IN THE UNITED STATES DISTRICT COURT FOR THE NORTHERN DISTRICT OF ILLINOIS EASTERN DIVISION


October 4, 2010

KENYATTA BROWN, PLAINTIFF,
v.
EBY-BROWN COMPANY, LLC, DEFENDANT.

The opinion of the court was delivered by: Milton I. Shadur Senior United States District Judge

MEMORANDUM ORDER

Eby-Brown Company, LLC ("Eby-Brown") has filed its Answer and Affirmative Defenses ("ADs") to the employment discrimination claim brought against it by its ex-employee Kenyatta Brown ("Brown"). This memorandum order is issued sua sponte because of some problematic aspects of that responsive pleading.

To begin with, Eby-Brown's Answer ¶7 follows its invocation of the Fed.
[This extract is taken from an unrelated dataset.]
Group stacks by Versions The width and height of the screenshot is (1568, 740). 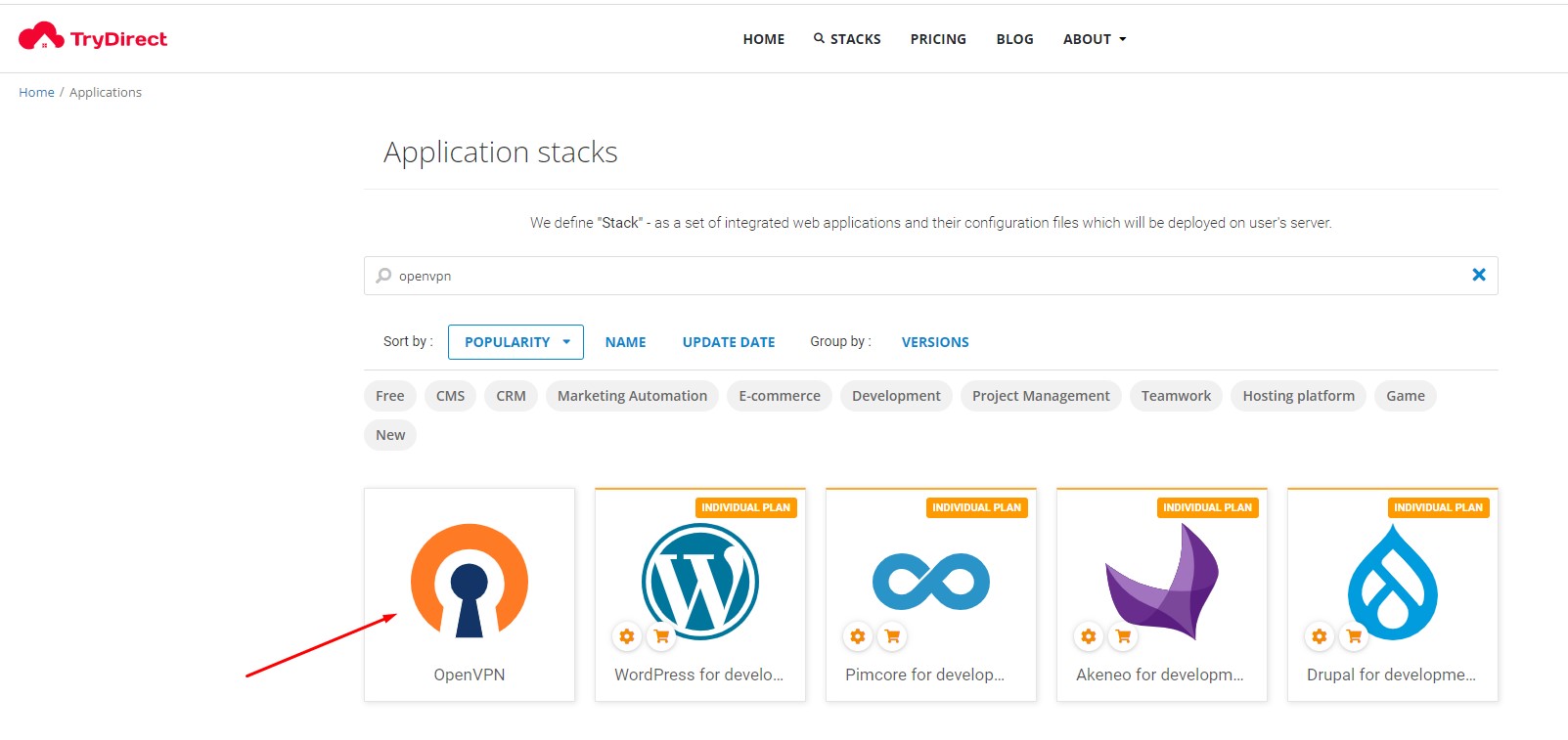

R. Civ. P. ("Rule") 8(b)(5) disclaimer with the language "and therefore denies the same." That is of course oxymoronic--how can a party that asserts (presumably in good faith) that it lacks even enough information to form a belief as to the truth of an allegation then proceed to deny it in accordance with Rule 11(b)? Accordingly the quoted phrase is stricken wherever it appears in the Answer.

Along the same lines, each of Answer ¶¶19, 20 and 52 asserts a lack of awareness on Eby-Brown's part of Brown's corresponding allegations in the Complaint "and, therefore, denies the allegations in Paragraph --." If the assertion of lack of awareness is truthful,*fn1 a denial is really inappropriate. It would seem that the alternative to admission or denial--the Rule 8(b)(5) disclaimer--is more appropriate.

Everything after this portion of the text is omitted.